SUPPLIED MATERIAL:
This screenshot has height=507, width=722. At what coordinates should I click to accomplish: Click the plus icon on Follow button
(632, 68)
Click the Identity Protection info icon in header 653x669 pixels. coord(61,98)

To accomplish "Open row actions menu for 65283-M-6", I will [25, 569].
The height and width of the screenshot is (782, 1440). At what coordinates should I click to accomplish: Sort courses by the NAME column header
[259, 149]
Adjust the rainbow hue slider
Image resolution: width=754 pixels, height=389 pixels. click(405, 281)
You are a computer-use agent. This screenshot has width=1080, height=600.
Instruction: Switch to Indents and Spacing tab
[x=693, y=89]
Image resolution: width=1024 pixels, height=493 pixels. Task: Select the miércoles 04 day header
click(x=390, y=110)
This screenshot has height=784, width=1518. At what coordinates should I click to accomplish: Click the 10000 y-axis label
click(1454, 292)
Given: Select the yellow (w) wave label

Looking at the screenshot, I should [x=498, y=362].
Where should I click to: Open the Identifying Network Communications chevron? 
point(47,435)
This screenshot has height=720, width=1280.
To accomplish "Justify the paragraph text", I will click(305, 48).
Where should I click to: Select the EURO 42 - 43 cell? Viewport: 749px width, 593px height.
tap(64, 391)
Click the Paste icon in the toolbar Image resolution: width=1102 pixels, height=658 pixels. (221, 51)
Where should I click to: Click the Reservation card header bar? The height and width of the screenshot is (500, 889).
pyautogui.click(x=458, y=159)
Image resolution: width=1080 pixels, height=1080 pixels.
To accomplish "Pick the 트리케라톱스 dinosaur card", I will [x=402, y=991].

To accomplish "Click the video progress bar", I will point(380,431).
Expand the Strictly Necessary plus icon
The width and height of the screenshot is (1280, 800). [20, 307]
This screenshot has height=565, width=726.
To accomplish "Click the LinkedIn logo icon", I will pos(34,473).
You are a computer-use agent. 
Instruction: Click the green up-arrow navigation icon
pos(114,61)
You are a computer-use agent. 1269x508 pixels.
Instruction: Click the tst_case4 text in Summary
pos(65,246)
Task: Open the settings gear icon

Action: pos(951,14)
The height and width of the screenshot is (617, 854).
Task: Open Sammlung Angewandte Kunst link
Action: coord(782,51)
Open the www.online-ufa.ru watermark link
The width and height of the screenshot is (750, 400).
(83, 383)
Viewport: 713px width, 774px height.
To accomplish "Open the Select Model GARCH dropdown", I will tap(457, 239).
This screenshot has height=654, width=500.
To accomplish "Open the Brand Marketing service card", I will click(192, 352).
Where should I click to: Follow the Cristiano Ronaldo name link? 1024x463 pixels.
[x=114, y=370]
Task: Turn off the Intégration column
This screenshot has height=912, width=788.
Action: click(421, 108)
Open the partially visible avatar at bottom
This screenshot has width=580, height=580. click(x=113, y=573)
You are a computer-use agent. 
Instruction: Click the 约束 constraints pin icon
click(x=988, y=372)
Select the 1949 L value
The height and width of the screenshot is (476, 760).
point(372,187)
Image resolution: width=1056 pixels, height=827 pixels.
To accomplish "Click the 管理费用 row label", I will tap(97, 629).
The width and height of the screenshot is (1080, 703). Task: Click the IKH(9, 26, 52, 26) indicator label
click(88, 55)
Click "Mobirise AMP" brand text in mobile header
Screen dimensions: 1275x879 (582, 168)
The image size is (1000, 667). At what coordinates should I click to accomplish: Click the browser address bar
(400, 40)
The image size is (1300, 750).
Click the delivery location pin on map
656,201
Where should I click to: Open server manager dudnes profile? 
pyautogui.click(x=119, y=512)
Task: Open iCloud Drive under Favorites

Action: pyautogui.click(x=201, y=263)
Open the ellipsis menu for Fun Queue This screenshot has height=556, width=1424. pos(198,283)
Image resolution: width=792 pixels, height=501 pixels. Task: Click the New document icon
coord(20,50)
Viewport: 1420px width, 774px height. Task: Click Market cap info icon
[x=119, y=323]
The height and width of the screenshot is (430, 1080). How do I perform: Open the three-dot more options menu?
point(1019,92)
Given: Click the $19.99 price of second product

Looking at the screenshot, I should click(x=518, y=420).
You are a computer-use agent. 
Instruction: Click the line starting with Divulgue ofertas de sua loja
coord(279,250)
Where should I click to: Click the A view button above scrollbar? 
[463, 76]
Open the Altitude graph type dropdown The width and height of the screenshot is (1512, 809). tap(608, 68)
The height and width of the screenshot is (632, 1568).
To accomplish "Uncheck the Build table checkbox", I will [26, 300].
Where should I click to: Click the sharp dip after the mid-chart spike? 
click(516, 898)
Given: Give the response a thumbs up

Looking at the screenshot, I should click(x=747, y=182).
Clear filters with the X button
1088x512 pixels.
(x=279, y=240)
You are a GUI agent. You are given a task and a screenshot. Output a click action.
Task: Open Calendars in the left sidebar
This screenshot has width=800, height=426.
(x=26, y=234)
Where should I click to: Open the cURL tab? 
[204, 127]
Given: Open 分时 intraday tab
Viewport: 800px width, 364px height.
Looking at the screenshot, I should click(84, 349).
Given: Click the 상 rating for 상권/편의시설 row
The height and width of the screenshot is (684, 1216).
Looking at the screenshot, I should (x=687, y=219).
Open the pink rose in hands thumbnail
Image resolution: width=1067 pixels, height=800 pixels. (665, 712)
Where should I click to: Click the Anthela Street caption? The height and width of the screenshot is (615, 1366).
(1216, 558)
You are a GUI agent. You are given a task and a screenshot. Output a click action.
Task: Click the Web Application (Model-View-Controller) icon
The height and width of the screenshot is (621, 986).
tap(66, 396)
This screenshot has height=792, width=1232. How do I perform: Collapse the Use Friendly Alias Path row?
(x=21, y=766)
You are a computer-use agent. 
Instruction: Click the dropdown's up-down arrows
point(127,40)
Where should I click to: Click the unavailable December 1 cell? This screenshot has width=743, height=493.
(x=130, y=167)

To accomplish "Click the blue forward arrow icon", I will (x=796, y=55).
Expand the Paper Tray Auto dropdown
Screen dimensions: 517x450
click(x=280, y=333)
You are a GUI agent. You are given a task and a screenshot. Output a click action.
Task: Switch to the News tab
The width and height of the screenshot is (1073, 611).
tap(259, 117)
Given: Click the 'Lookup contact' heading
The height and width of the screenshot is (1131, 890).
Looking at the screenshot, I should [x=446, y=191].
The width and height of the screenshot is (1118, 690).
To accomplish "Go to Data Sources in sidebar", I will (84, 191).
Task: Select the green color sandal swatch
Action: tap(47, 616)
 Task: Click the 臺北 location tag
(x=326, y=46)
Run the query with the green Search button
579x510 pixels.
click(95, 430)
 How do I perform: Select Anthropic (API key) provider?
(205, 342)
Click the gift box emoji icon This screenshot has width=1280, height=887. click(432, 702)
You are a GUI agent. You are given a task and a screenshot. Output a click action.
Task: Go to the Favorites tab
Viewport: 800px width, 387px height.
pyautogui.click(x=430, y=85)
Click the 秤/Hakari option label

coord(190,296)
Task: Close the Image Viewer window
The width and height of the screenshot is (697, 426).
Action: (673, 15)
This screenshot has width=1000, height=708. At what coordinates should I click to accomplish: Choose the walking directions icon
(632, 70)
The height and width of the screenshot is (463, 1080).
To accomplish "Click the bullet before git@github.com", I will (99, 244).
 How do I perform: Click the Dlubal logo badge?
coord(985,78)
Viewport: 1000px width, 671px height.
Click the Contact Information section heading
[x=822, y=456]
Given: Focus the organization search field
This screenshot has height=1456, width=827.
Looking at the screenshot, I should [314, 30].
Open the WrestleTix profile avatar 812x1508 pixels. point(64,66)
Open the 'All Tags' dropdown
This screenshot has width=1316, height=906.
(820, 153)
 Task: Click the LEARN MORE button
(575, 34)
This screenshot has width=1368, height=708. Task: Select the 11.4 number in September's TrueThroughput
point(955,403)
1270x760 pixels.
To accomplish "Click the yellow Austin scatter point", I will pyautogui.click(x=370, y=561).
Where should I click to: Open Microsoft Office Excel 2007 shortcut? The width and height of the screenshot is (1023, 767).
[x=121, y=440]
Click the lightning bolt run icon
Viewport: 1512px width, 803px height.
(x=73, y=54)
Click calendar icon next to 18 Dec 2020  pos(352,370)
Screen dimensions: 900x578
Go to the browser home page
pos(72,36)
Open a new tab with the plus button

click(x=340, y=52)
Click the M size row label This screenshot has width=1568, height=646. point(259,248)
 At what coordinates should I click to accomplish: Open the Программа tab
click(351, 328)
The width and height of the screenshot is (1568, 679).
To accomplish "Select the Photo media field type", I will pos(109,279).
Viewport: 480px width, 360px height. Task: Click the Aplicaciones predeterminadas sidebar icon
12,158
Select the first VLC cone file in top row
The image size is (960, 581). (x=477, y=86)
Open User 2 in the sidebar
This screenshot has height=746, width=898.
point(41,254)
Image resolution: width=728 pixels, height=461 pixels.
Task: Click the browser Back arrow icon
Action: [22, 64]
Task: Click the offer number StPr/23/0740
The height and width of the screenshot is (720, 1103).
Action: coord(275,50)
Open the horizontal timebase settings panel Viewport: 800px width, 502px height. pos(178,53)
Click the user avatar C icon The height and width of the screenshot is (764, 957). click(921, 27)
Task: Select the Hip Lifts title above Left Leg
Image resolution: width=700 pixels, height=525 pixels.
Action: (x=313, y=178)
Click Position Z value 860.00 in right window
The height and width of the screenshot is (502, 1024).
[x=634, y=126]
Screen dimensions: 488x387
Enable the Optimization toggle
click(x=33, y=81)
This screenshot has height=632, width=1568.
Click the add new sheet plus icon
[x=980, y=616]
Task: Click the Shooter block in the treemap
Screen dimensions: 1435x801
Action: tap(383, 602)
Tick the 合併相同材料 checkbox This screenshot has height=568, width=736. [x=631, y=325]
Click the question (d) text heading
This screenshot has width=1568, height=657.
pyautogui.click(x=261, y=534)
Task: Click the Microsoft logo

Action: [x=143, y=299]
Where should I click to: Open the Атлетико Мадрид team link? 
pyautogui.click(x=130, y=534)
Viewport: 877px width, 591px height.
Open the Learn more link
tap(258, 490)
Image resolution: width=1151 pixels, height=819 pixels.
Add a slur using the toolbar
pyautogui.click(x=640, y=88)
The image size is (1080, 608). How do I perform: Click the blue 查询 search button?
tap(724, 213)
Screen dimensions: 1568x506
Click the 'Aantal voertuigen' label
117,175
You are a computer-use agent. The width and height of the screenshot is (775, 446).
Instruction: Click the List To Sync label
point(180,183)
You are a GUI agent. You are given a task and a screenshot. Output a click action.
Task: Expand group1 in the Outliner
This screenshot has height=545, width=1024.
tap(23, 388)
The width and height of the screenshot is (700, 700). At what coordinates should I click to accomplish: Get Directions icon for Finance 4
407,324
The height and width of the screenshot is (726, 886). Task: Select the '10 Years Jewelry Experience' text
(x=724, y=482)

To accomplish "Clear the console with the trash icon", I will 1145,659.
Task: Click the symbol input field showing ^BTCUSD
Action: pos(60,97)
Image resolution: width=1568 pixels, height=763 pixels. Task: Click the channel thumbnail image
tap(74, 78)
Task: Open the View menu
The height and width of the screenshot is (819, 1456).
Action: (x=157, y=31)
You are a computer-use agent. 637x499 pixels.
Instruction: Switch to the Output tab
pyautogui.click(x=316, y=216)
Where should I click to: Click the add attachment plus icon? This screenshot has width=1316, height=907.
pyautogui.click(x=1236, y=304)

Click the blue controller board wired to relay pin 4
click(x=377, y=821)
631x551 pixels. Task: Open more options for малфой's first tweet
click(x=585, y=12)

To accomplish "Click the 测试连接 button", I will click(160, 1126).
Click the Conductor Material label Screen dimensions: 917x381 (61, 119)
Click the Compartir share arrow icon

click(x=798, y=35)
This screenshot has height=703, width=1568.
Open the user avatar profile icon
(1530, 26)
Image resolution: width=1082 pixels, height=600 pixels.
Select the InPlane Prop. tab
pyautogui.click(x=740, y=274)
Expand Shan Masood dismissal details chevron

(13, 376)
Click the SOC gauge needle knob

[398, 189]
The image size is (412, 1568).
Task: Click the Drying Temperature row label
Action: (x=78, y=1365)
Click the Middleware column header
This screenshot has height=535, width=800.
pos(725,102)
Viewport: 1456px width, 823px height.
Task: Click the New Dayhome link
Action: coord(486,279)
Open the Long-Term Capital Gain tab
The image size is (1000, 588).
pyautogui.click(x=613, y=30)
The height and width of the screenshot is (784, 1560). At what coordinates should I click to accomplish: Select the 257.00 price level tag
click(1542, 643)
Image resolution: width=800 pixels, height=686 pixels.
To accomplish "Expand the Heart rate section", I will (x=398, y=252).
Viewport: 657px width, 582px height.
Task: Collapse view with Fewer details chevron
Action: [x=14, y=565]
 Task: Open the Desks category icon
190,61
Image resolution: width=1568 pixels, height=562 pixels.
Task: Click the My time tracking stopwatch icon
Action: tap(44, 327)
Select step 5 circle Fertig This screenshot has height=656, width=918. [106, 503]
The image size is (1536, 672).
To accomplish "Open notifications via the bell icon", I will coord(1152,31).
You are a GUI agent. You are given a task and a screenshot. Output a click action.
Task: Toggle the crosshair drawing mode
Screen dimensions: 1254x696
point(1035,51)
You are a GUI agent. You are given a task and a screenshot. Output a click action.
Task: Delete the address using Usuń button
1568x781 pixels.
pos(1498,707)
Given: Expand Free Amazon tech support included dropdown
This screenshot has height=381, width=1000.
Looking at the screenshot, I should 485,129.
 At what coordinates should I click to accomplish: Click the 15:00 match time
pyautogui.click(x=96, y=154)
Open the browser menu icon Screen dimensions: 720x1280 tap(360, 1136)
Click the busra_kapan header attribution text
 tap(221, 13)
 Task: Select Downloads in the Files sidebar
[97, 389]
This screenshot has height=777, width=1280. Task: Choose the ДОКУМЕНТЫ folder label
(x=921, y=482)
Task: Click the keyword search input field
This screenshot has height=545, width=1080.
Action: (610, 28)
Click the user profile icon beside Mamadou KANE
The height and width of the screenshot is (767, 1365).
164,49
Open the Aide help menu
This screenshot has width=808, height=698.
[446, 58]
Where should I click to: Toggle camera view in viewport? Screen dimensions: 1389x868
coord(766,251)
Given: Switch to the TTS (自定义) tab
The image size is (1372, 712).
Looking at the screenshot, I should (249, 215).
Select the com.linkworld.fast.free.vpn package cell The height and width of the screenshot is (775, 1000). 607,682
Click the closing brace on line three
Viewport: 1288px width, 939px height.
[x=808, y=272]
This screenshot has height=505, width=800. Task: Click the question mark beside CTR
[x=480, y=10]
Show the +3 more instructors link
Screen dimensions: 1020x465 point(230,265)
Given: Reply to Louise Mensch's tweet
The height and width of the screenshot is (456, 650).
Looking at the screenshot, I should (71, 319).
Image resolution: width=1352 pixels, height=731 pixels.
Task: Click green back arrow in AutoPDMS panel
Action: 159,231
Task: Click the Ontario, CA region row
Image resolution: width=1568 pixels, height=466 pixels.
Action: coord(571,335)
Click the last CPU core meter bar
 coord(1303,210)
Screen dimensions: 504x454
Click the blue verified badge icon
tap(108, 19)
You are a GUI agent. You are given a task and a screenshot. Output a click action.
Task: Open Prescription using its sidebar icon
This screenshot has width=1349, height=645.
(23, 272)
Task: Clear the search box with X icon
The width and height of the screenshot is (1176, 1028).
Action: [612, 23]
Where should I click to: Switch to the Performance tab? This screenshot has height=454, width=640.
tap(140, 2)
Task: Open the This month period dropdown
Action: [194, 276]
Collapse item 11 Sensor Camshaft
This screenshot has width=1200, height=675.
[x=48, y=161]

INSTRUCTIONS FOR THE TASK: Copy out every line of the material above that mentions the word "type".

RESPONSE BOX:
Open the Altitude graph type dropdown The width and height of the screenshot is (1512, 809). tap(608, 68)
To accomplish "Select the Photo media field type", I will pos(109,279).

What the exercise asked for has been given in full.